On Tuesday, hundreds of needy people arrived at the distribution center of the Yad BeYad (“Hand in Hand”) association in Lod to receive food boxes for Passover.
Large numbers of senior citizens and immigrants were sent by the welfare departments in various localities in the center of the country to stand in line for the holiday groceries.
Mazal, 55, a mother of three who works part-time as a caregiver to the elderly, said, “I don’t have enough money to shop for Passover, and I need help. My paycheck just isn’t enough.”
Svetlana, a 52-year-old widow and mother of two children, one of whom is disabled, added, “We live by the donations we receive, and I can’t keep up with the bills, the rent and food.
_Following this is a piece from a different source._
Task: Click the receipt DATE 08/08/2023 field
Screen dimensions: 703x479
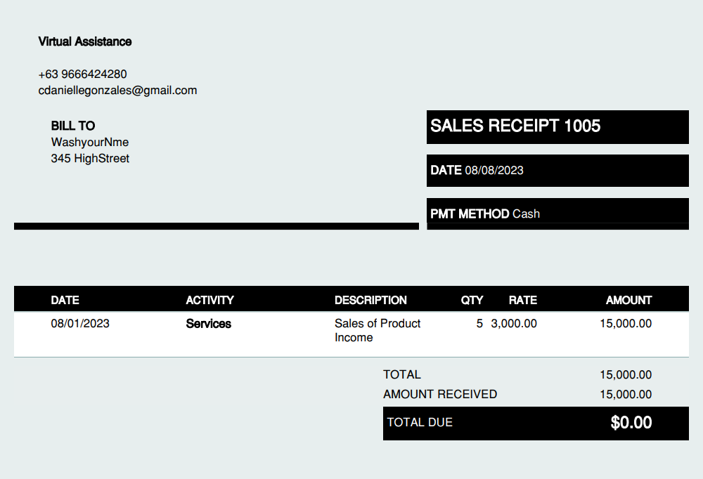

I don’t know what I would do without help. The money that we receive for disability benefits go to medications… We have no help from any other source.”
In the last welfare budget, the government increased income support payments to poor senior citizens in the amount of hundreds of shekels. However, welfare NGOs insist that benefits to the elderly must be raised further. This is in spite of the new project of the Ministry of Social Affairs, in which food vouchers for about 10,000 families are distributed each month in the amount of NIS 60 million a year.
A report from the National Council for Food Security established in 2014 that more than 110,000 families in Israel need assistance at the cost of half a billion shekels a year.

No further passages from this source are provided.